Poster Presentation 36th Lorne Cancer Conference 2024

Characterization of the effects of H3K27M variants on the DNA-damage response in diffuse midline glioma (#109)

Nicolas Poux 1 2 3 , Adam F Kebede 2 3 , Jens Maile 2 3 , Olivia Blumenshine 2 3 , Rameen Beroukhim 2 4 , Pratiti Bandopadhayay 2 3
  1. Harvard Medical School, Boston, MA, USA
  2. Cancer Program, Broad Institute, Cambridge, MA, USA
  3. Pediatric Oncology, Dana Farber Cancer Institute, Boston, MA, USA
  4. Medical Oncology, Dana Farber Cancer Institute, Boston, MA, USA

Diffuse midline gliomas (DMGs) are universally fatal brain tumors affecting young children that are genetically driven by mutations in histone 3 N-terminal tail at lysine 27 (H3K27M)1–3. Histone 3 is encoded by several variants, including the canonical H3.1, that is deposited after DNA-replication, and H3.3, which is deposited in dynamically-regulated loci in a cell-cycle independent manner4. K27M mutations in H3.1 or H3.3 disrupt differentiation processes and lead to tumorigenesis5–7, though H3K27M mutations are not solely sufficient for transformation8.

Since radiotherapy is the only approved treatment shown to have any efficacy in prolonging survival in DMG9, understanding the mechanisms by which DMGs respond to DNA-damage is crucial to improving therapeutic approaches.
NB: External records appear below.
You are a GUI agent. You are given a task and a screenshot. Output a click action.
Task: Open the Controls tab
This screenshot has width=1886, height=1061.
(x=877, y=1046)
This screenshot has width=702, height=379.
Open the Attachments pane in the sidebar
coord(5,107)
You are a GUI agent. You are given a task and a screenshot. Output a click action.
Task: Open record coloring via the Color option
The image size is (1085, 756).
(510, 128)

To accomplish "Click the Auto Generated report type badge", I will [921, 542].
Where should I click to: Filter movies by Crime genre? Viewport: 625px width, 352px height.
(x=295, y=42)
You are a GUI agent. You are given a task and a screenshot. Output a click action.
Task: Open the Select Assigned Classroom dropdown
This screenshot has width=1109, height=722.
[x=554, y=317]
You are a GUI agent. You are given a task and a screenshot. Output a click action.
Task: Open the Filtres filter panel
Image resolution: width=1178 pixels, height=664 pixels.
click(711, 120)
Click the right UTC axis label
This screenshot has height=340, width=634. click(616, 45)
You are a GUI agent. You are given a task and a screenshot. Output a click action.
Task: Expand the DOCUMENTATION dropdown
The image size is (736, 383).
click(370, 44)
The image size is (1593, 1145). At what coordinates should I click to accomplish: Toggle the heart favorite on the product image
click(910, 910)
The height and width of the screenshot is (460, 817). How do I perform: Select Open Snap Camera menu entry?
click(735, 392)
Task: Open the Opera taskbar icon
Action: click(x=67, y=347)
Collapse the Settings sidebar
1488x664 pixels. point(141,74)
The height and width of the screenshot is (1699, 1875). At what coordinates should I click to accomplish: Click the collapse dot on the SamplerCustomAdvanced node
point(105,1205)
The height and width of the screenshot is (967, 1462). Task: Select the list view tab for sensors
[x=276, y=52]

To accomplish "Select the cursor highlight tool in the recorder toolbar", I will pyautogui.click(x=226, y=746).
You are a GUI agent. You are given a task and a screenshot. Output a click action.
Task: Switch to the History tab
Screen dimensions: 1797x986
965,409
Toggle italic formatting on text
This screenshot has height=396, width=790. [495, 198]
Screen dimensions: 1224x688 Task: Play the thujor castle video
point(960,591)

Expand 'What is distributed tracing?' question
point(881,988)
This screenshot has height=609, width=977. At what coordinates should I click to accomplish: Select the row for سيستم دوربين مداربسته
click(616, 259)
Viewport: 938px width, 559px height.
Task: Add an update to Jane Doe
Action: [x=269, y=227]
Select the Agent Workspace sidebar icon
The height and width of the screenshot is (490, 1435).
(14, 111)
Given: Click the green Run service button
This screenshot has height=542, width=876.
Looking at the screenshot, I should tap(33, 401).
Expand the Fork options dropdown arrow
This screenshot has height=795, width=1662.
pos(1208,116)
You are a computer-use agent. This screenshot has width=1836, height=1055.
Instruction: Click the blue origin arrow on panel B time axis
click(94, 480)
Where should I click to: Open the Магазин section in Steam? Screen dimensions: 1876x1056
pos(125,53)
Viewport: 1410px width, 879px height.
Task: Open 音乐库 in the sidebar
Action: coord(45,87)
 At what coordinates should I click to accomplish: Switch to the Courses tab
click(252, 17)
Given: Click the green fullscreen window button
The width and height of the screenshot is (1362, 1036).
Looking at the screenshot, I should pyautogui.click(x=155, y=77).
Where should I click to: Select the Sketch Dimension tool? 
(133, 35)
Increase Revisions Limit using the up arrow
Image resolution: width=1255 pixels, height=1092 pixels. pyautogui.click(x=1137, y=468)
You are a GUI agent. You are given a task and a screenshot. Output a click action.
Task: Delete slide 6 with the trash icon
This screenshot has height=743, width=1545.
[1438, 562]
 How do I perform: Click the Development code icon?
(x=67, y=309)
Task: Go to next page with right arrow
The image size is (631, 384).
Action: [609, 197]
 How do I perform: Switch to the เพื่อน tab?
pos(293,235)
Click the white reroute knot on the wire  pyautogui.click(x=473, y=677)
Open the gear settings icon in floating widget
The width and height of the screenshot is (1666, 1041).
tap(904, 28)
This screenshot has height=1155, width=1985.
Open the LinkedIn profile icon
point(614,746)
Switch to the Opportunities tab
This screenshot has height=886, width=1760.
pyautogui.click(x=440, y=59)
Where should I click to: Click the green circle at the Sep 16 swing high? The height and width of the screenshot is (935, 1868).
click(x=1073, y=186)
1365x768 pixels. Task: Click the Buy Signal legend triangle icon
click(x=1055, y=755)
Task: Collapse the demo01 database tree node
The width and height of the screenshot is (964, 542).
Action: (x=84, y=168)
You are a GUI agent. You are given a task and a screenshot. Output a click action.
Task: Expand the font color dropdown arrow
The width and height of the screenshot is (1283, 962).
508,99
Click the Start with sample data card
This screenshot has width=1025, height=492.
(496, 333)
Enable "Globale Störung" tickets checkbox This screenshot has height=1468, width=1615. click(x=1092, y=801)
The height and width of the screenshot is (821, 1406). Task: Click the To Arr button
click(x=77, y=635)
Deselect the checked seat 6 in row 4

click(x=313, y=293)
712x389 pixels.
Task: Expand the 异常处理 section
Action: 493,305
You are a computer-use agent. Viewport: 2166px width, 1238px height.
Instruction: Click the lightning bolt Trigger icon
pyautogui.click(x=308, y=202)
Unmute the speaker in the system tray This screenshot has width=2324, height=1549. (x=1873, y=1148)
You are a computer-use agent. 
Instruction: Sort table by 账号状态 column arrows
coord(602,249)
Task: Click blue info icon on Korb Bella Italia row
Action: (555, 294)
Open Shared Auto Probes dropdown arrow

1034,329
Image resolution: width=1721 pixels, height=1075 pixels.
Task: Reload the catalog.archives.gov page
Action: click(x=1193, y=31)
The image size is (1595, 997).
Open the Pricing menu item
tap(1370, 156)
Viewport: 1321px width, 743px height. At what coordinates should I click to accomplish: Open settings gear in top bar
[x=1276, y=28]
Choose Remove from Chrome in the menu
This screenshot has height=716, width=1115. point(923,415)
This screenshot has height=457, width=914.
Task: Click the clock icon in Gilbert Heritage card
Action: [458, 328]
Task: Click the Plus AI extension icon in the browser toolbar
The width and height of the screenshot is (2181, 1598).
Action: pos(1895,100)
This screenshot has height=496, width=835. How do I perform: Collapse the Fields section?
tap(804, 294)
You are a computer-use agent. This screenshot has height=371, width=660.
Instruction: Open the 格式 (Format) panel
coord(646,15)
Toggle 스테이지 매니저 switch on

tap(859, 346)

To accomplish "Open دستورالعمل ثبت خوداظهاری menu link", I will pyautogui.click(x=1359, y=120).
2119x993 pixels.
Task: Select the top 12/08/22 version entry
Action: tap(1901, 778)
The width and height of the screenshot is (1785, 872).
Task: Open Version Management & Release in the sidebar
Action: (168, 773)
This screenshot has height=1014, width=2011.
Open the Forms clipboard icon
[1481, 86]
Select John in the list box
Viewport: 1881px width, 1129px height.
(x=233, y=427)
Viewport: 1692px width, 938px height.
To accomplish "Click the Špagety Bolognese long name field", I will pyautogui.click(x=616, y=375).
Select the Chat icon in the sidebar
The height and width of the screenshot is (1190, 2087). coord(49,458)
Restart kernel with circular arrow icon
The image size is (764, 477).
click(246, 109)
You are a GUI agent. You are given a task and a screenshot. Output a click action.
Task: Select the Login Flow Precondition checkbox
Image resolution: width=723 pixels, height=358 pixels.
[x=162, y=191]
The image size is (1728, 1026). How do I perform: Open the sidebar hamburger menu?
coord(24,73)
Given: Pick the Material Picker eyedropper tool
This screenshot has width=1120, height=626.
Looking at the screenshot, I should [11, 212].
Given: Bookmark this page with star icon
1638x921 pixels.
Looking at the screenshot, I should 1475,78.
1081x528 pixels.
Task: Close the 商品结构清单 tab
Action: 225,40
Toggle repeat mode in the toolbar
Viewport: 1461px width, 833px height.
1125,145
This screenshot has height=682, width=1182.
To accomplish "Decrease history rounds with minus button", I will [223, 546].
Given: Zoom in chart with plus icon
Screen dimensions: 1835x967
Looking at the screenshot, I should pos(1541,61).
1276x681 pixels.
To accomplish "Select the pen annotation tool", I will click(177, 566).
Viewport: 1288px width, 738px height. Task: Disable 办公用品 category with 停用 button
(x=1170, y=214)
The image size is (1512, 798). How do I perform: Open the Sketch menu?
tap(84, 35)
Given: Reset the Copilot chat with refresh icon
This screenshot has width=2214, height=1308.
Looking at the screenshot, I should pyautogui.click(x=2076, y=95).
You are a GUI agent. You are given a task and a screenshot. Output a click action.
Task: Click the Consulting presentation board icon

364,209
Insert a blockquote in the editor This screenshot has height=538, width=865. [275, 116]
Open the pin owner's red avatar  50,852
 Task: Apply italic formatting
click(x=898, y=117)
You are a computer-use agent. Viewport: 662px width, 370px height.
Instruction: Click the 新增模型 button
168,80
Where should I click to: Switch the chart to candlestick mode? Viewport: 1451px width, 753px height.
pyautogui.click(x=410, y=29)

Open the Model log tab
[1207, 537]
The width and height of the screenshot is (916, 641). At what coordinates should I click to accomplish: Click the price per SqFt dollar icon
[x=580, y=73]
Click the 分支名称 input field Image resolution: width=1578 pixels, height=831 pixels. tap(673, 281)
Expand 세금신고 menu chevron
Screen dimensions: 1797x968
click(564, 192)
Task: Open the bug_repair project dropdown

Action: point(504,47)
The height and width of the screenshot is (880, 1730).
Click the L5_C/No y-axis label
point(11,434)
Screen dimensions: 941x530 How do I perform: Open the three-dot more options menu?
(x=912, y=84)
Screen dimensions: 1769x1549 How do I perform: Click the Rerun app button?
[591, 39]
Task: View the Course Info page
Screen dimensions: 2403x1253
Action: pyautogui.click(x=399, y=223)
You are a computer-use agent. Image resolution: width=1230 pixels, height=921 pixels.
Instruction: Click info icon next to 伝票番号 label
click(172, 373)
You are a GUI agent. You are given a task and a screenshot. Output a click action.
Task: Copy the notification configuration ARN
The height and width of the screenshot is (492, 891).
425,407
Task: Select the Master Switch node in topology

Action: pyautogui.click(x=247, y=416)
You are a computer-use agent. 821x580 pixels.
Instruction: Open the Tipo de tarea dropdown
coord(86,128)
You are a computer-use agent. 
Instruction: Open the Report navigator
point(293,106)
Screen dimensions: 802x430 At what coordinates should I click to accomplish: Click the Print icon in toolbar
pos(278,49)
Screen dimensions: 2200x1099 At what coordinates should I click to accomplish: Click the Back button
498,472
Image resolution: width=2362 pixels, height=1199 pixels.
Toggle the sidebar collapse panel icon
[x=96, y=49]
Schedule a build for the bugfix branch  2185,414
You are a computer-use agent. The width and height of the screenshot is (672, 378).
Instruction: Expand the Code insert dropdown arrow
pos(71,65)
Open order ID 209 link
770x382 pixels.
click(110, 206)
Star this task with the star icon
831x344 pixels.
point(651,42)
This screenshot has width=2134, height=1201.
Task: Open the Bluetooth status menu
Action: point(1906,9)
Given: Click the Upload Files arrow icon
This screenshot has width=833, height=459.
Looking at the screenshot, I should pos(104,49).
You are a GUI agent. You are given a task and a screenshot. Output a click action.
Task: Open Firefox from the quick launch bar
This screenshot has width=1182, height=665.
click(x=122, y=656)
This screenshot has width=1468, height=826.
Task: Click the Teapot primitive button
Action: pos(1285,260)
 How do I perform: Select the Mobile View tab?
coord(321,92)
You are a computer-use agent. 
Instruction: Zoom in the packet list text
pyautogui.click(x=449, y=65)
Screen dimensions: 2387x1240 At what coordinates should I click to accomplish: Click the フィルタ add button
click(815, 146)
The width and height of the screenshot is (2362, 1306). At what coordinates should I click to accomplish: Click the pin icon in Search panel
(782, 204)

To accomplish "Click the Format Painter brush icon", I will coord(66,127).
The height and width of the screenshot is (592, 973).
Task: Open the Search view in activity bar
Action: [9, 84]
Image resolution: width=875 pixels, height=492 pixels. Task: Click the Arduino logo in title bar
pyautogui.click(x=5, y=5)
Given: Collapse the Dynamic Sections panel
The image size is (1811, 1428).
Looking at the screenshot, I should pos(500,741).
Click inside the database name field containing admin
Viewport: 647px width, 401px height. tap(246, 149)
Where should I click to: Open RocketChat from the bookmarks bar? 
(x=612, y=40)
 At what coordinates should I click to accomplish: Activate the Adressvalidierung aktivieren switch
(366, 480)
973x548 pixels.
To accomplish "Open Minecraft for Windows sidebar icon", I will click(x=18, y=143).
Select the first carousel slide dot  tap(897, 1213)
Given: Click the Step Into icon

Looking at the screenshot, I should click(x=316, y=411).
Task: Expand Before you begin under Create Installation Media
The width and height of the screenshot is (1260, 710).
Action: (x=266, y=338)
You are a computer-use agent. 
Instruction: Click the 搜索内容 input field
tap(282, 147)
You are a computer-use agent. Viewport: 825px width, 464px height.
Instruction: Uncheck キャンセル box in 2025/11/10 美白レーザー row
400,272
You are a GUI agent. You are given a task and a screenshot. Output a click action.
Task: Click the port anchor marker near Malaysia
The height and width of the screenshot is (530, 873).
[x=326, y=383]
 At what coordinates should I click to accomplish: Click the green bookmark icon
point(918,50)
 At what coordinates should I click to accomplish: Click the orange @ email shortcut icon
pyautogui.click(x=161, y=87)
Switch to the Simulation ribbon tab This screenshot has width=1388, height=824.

Previous work by our group has shown that H3.3K27M DMGs show greater genomic instability than H3.1K27M tumors – with a greater number and higher complexity of structural variants (SV) – and that H3.1K27M tumors infrequently show direct p53 alterations relative to H3.3K27M tumors10. This raises the possibility that histone variants differentially influence the state of DNA-damage repair within in the tumor.

Here we present an early-stage project that aims to investigate whether H3K27M variants differentially affect tolerance to DNA-damage and p53 loss, and whether tumor evolution is directed by cell-tolerance to DNA-damage. We will also predict that H3.1K27M and H3.3K27M differentially affect chromatin organization, leading to separate patterns of SV formation in regions of open chromatin.

Using isogenic cell-line models expressing H3.1K27M or H3.3K27M, we aim to characterize the DNA-damage response pathways in each cell line, and measure the response to p53 inactivation to assess whether H3.1K27M mutations are sufficient to induce a differential dependency on DNA-damage repair pathways relative to H3.3K27M. Additionally, we aim to use multiomics techniques to create genomic maps of chromatin-accessibility of H3.1K27M vs H3.3K27M cells, and will correlate these maps with locations of known SVs to assess whether oncohistone variants bias the location and frequency of SV formation.

Together, these experiments represent a novel approach to understanding the role that H3 mutations contribute to tumor evolution, and provide a pathway to elucidating differences in DNA-damage response between H3.1K27M and H3.3K27M-driven DMGs.